Johann's Research
This is some of the stuff that I'm busy with:
High Performance Node - WEP/WPA
One of the requirements of the High Performance Node is to have WEP or WPA enabled between the wireless links of the mesh nodes. WEP and WPA are both methods enable the encryption of data before it is send over the air. WEP (Wired equivalence privacy) is an older standard and it makes use of a WEP encryption engine while the newer WPA standard added the use of an AES encryption engine. WEP encryption has some security flaws embedded into the protocol and there are several tools available on the Internet that can crack WEP keys. These tools are more effective with the cracking of 64bit WEP keys than with 128bit keys and they require a large amount of captured data. Note that not all WEP keys can be cracked, but only weak keys and that in WPA these security flaws were addressed and fixed.

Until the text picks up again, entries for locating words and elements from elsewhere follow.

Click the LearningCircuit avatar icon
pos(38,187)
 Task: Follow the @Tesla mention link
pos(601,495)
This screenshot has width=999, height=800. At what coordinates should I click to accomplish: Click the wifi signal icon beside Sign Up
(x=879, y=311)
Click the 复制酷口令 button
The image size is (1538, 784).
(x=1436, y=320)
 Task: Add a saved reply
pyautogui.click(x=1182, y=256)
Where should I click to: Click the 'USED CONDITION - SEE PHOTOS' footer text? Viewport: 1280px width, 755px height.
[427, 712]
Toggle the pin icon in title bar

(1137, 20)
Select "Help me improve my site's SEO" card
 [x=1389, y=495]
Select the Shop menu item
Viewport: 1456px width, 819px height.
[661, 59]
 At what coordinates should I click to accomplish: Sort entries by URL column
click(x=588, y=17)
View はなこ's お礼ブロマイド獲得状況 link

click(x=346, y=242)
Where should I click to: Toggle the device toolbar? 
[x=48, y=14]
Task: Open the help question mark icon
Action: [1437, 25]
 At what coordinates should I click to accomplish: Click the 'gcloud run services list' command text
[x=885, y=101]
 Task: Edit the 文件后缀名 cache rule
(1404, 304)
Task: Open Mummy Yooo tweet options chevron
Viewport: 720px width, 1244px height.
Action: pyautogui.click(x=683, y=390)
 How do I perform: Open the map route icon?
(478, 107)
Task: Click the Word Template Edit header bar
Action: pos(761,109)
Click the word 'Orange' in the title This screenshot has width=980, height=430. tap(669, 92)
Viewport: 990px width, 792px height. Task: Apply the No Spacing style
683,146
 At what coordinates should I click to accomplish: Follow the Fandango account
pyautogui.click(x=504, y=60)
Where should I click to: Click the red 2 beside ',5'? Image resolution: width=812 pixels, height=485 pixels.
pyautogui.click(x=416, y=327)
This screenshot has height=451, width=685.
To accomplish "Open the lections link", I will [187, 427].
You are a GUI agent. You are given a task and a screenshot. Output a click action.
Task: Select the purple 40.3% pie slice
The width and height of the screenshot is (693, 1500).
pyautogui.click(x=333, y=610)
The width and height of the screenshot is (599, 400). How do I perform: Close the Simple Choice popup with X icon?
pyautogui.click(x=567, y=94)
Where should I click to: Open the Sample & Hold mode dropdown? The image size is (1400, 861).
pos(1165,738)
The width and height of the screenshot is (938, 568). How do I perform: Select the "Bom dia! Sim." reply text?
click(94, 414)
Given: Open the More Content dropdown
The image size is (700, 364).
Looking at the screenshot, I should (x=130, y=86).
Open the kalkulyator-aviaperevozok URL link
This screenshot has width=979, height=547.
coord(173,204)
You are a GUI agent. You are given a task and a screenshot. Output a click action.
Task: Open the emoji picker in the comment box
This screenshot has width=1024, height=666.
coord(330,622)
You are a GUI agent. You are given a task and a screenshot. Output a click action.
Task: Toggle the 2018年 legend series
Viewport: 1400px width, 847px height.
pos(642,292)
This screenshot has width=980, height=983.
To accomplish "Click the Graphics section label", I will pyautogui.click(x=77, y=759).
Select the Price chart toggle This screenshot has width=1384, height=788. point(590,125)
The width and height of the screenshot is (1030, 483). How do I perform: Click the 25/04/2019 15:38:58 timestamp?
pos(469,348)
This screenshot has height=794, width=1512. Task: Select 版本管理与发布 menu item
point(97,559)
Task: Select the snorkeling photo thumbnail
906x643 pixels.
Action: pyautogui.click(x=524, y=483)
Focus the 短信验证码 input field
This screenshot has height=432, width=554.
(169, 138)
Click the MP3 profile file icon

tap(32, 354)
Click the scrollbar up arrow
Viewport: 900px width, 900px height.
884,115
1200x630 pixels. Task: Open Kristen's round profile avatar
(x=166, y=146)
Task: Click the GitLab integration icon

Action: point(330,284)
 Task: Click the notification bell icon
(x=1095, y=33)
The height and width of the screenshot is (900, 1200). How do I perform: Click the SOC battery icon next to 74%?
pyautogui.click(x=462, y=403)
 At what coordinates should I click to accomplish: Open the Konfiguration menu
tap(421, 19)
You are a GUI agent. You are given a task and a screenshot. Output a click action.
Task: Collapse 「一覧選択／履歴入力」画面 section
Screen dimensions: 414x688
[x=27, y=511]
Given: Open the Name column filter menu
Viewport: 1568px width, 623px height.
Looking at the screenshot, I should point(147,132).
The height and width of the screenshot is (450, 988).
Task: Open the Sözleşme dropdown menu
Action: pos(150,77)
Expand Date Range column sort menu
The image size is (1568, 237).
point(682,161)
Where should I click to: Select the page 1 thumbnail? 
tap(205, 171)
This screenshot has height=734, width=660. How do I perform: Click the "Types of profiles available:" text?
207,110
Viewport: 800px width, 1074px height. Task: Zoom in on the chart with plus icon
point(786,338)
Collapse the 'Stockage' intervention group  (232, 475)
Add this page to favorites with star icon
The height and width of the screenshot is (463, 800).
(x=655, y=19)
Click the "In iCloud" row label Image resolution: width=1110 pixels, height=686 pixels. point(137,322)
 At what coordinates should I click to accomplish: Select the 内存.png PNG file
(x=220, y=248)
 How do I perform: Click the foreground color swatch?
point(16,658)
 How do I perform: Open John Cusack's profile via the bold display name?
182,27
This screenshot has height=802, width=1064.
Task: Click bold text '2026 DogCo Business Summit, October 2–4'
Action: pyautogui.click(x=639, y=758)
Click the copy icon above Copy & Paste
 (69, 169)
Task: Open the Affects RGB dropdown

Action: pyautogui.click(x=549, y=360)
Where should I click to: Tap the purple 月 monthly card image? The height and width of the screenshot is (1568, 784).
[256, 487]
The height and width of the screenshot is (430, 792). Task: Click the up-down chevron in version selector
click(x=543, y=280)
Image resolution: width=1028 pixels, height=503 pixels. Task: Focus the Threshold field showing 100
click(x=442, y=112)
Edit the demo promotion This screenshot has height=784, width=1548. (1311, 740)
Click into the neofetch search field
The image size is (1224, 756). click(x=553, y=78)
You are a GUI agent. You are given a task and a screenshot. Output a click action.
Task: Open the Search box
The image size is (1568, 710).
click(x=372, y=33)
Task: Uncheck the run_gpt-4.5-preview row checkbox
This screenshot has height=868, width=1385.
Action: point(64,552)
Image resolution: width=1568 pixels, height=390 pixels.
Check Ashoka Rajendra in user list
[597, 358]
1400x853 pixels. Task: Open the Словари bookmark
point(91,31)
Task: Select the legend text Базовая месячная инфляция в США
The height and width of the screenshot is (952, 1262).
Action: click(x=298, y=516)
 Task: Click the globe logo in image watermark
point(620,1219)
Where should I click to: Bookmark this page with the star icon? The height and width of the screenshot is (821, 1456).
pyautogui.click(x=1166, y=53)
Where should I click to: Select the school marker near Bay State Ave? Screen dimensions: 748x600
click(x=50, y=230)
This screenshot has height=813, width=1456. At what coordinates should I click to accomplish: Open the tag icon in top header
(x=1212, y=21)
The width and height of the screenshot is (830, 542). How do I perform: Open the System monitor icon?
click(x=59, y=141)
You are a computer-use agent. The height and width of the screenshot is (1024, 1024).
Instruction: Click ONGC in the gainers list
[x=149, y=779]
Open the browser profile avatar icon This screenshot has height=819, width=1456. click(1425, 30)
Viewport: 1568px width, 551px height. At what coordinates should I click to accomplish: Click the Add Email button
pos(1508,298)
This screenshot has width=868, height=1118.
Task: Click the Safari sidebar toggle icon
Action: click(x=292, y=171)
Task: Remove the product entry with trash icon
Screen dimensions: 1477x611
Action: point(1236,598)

Wireless adapters on Unix Systems can operate in three different modes: Client, Hostap (Access Point) and Adhoc mode. Most of implementations of wireless (802.11) networks are based on a model where there is one Access Point with several wireless clients attached to to it.
AP / client pic
Wireless Mesh networks make use of the less tested Adhoc mode of 802.11.
Mesh network pic
WEP and WPA requires a couple of kld's to be loaded before they can be configured. The following kld's should be added to loader.conf wlan_acl_load="YES" wlan_amrr_load="YES" wlan_ccmp_load="YES" wlan_tkip_load="YES" wlan_wep_load="YES" wlan_xauth_load="YES"
WEP
Enable and test WEP in Adhoc mode on the HPN. WEP makes use of a single PSK that needs to be configured on all the wireless nodes. Any node or wireless device that is configured with this PSK will have the capability to crypt and decrypt these wireless packets. There are two methods to configure WEP in FreeBSD. You can use either use ifconfig directly or you can make use of the WPA supplicant utility.
ifconfig e.g.
mesh-9e69:~ # ifconfig ath0 10.10.1.2/24 wep deftxkey 1 wepkey 128bitwepison mesh-9e69:~ # ifconfig ath0 ath0: flags=8843<UP,BROADCAST,RUNNING,SIMPLEX,MULTICAST> metric 0 mtu 1500 ether 00:80:48:50:9e:69 inet6 fe80::280:48ff:fe50:9e69%ath0 prefixlen 64 scopeid 0x1 inet6 fd9c:6829:597c:20:280:48ff:fe50:9e69 prefixlen 64 inet6 fd9c:6829:597c:20:: prefixlen 64 anycast inet 10.10.1.2 netmask 0xffffff00 broadcast 10.10.1.255 media: IEEE 802.11 Wireless Ethernet autoselect mode 11g <adhoc> status: associated ssid ptamesh channel 13 (2472 Mhz 11g) bssid 56:e5:be:30:14:5a authmode OPEN privacy ON deftxkey 1 wepkey 1:104-bit txpower 31.5 scanvalid 60 bgscan bgscanintvl 300 bgscanidle 250 roam:rssi11g 7 roam:rate11g 5 protmode CTS burst
Test configuration:
Host A ----- wep ------- Host B ----- wep Host C
Enable WEP on three mesh nodes and test connectivity.
mesh-9e69:~ # ping6 ff02::1%ath0 16 bytes from fe80::280:48ff:fe50:9e69%ath0, icmp_seq=87 hlim=64 time=2.122 ms 16 bytes from fe80::280:48ff:fe50:9ddd%ath0, icmp_seq=87 hlim=64 time=5.625 ms(DUP!) 16 bytes from fe80::280:48ff:fe50:9a44%ath0, icmp_seq=87 hlim=64 time=32.358 ms(DUP!)